Etre fiscal
1. Les frais supplémentaires de repas exposés régulièrement
sur les lieux d’exercice de leur activité professionnelle par les titulaires
de bénéfices non commerciaux sont, depuis l’imposition des revenus de l’année
2000, considérés, sous certaines conditions, comme des dépenses nécessitées
par l’exercice de la profession et entrent donc en compte pour la détermination
du bénéfice non commercial imposable. Les dépenses exposées doivent notamment
résulter de l’exercice normal de la profession et non de convenances personnelles
et correspondre à une charge effective et justifiée. Par ailleurs, les dépenses
exposées ne doivent pas être excessives et sont nécessairement limitées. 2.

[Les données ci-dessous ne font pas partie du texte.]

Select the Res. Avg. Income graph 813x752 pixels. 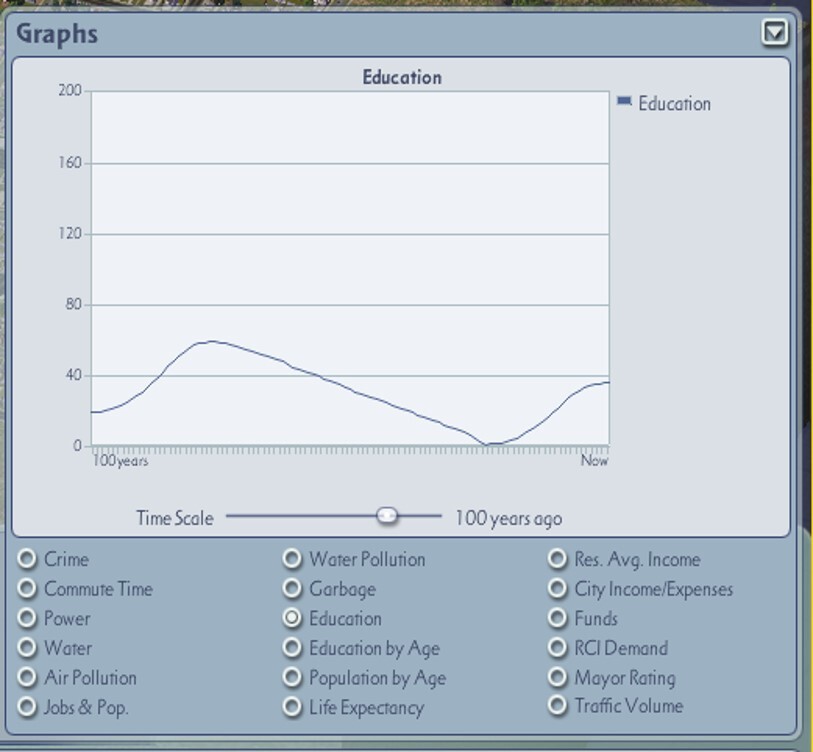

La fraction de la dépense qui correspond aux frais que le contribuable aurait
engagés s’il avait pris son repas à son domicile constitue une dépense d’ordre
personnel qui ne peut être prise en compte pour la détermination du bénéfice
imposable. Il en est de même de la fraction de la dépense qui présente un caractère
excessif. 3. L’instruction administrative du 7 juin 2001 (BOI 5 G-3-01), qui
commente ces dispositions, fixe les règles pratiques permettant de déterminer
le montant des frais supplémentaires de repas déductible. 4. Ainsi, la valeur
du repas pris au domicile est déterminée en utilisant la méthode d’évaluation
des avantages en nature retenue pour les salariés en matière de nourriture.
Celle-ci a été modifiée à compter du 1er janvier 2003 (BOI 5 F-1-04).